▸ STATED PROBLEM 1:
Please transcribe the passage on Elena Ferrante's 2016 translations, from "Following the success" to "to her words.", word for word.
▸ STATED PROBLEM 2:
Carry on the year-end review of Elena Ferrante's translated books from its last sentence, leaving the material aside.

▸ SELECTED EXTRACT:
>> start

Newspaper: The Times Literary Supplement
Date: Nov 24 2016
URL: http://www.the-tls.co.uk/articles/public/books-of-the-year-2016/

RUTH SCURR

Following the success of the Neapolitan Quartet, Ann Goldstein has now translated two further books by Elena Ferrante, both published by Europa Editions. The first, Frantumaglia: A writer’s journey, is a greatly expanded version of a book of letters, interviews and reflections on writing that first appeared in Italian in 2003. Cumulatively these fragments offer fascinating insights into Ferrante’s working methods and artistic purpose. The second, The Beach at Night, is a surreal and brilliant children’s book, beautifully illustrated by Mara Cerri, first published in Italy in 2007. Appearing in the anglophone world together in 2016, these books have overtaken the widely resented attempt to “unmask” Ferrante, and redirected attention back to her words.

>> end

▸ DATA BLOCK:
>> start

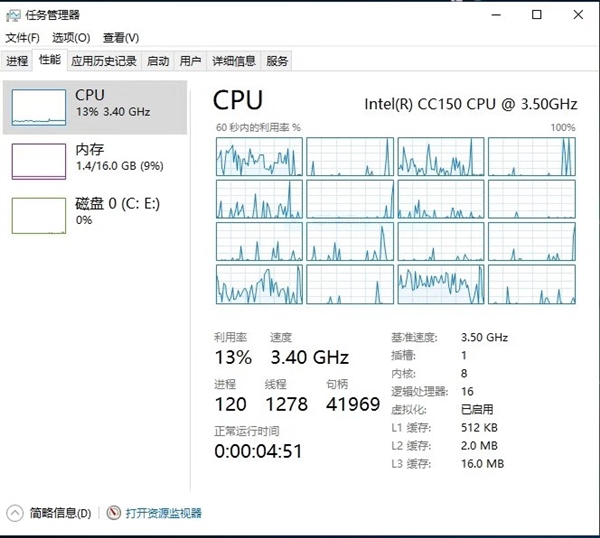
Task: Select the CPU mini graph thumbnail
Action: pos(39,107)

>> end

▸ RESPONSE 1:
Following the success of the Neapolitan Quartet, Ann Goldstein has now translated two further books by Elena Ferrante, both published by Europa Editions. The first, Frantumaglia: A writer’s journey, is a greatly expanded version of a book of letters, interviews and reflections on writing that first appeared in Italian in 2003. Cumulatively these fragments offer fascinating insights into Ferrante’s working methods and artistic purpose. The second, The Beach at Night, is a surreal and brilliant children’s book, beautifully illustrated by Mara Cerri, first published in Italy in 2007. Appearing in the anglophone world together in 2016, these books have overtaken the widely resented attempt to “unmask” Ferrante, and redirected attention back to her words.

▸ RESPONSE 2:
FRANCES WILSON

Two books stand out this year, about the grubby world of writing and the ambi­valence of authorship. Elena Ferrante’s Frantumaglia: A writer’s journey (Europa) describes, through a selection of letters and interviews, what her editor calls “the now twenty-five-year history of an attempt to show that the function of the author is all in the writing”. Norma Clarke’s Brothers of the Quill (Harvard) follows Oliver Goldsmith’s rise from Irish hack to English national treasure. Goldsmith both cherished and reviled literary celebrity; Ferrante simply reviles it, and her insistence that her novels can speak for themselves is particularly moving in the light of her recent unmasking. For Goldsmith and his circle, “writing for bread” was “an unpardonable offence”, while authorship in eighteenth-century England was considered as lowly as Irishness itself. Both Ferrante and Norma Clarke say a great deal about the powerlessness of writers, and the growing authority of readers.